▶ _Exercise prompt_
Copy the following data line for line, without changing a single character.

Records for locating described items
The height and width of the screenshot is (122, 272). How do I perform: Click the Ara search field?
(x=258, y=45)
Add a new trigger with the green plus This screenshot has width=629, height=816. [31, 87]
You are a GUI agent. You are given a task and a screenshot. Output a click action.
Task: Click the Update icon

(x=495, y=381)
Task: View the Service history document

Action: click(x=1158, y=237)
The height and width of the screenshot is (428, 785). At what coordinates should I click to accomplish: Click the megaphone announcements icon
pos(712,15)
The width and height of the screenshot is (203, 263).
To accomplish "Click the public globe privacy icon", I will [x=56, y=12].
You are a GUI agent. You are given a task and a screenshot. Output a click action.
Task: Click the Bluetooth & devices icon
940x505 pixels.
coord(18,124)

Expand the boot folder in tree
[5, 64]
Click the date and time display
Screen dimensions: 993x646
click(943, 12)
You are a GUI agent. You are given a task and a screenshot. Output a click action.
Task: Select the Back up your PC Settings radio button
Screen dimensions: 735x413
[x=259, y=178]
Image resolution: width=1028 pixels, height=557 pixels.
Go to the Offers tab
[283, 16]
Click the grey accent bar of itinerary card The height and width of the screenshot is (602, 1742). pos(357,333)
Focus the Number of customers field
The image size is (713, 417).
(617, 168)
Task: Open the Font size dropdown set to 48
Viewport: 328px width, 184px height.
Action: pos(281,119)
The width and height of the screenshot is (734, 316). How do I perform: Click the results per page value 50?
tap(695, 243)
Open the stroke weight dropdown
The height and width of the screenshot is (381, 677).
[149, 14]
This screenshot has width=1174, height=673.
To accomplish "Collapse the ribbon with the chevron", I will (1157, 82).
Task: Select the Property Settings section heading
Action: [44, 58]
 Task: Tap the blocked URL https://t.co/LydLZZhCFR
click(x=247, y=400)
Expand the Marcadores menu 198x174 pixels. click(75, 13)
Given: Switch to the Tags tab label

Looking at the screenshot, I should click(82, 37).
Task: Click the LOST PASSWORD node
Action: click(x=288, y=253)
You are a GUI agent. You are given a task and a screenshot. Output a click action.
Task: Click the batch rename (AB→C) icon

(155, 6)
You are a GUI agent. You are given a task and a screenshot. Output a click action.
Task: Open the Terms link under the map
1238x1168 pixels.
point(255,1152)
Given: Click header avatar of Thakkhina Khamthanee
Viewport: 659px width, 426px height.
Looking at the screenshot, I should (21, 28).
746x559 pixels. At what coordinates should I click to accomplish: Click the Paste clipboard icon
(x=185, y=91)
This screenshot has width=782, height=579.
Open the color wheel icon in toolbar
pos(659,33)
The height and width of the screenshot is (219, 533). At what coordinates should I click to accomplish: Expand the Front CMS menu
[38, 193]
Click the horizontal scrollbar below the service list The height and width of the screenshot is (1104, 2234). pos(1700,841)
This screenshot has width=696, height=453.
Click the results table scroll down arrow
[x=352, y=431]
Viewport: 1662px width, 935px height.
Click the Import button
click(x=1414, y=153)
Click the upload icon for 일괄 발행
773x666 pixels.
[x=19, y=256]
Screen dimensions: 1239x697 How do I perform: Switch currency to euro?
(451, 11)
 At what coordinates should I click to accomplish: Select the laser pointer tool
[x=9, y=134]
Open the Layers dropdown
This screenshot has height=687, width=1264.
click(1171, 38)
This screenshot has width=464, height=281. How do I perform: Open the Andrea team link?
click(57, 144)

▶ _Finished task_
The height and width of the screenshot is (122, 272). How do I perform: Click the Ara search field?
(x=258, y=45)
Add a new trigger with the green plus This screenshot has width=629, height=816. [31, 87]
You are a GUI agent. You are given a task and a screenshot. Output a click action.
Task: Click the Update icon

(x=495, y=381)
Task: View the Service history document

Action: click(x=1158, y=237)
The height and width of the screenshot is (428, 785). At what coordinates should I click to accomplish: Click the megaphone announcements icon
pos(712,15)
The width and height of the screenshot is (203, 263).
To accomplish "Click the public globe privacy icon", I will [x=56, y=12].
You are a GUI agent. You are given a task and a screenshot. Output a click action.
Task: Click the Bluetooth & devices icon
940x505 pixels.
coord(18,124)

Expand the boot folder in tree
[5, 64]
Click the date and time display
Screen dimensions: 993x646
click(943, 12)
You are a GUI agent. You are given a task and a screenshot. Output a click action.
Task: Select the Back up your PC Settings radio button
Screen dimensions: 735x413
[x=259, y=178]
Image resolution: width=1028 pixels, height=557 pixels.
Go to the Offers tab
[283, 16]
Click the grey accent bar of itinerary card The height and width of the screenshot is (602, 1742). pos(357,333)
Focus the Number of customers field
The image size is (713, 417).
(617, 168)
Task: Open the Font size dropdown set to 48
Viewport: 328px width, 184px height.
Action: pos(281,119)
The width and height of the screenshot is (734, 316). How do I perform: Click the results per page value 50?
tap(695, 243)
Open the stroke weight dropdown
The height and width of the screenshot is (381, 677).
[149, 14]
This screenshot has width=1174, height=673.
To accomplish "Collapse the ribbon with the chevron", I will (1157, 82).
Task: Select the Property Settings section heading
Action: [44, 58]
 Task: Tap the blocked URL https://t.co/LydLZZhCFR
click(x=247, y=400)
Expand the Marcadores menu 198x174 pixels. click(75, 13)
Given: Switch to the Tags tab label

Looking at the screenshot, I should click(82, 37).
Task: Click the LOST PASSWORD node
Action: click(x=288, y=253)
You are a GUI agent. You are given a task and a screenshot. Output a click action.
Task: Click the batch rename (AB→C) icon

(155, 6)
You are a GUI agent. You are given a task and a screenshot. Output a click action.
Task: Open the Terms link under the map
1238x1168 pixels.
point(255,1152)
Given: Click header avatar of Thakkhina Khamthanee
Viewport: 659px width, 426px height.
Looking at the screenshot, I should (21, 28).
746x559 pixels. At what coordinates should I click to accomplish: Click the Paste clipboard icon
(x=185, y=91)
This screenshot has width=782, height=579.
Open the color wheel icon in toolbar
pos(659,33)
The height and width of the screenshot is (219, 533). At what coordinates should I click to accomplish: Expand the Front CMS menu
[38, 193]
Click the horizontal scrollbar below the service list The height and width of the screenshot is (1104, 2234). pos(1700,841)
This screenshot has width=696, height=453.
Click the results table scroll down arrow
[x=352, y=431]
Viewport: 1662px width, 935px height.
Click the Import button
click(x=1414, y=153)
Click the upload icon for 일괄 발행
773x666 pixels.
[x=19, y=256]
Screen dimensions: 1239x697 How do I perform: Switch currency to euro?
(451, 11)
 At what coordinates should I click to accomplish: Select the laser pointer tool
[x=9, y=134]
Open the Layers dropdown
This screenshot has height=687, width=1264.
click(1171, 38)
This screenshot has width=464, height=281. How do I perform: Open the Andrea team link?
click(57, 144)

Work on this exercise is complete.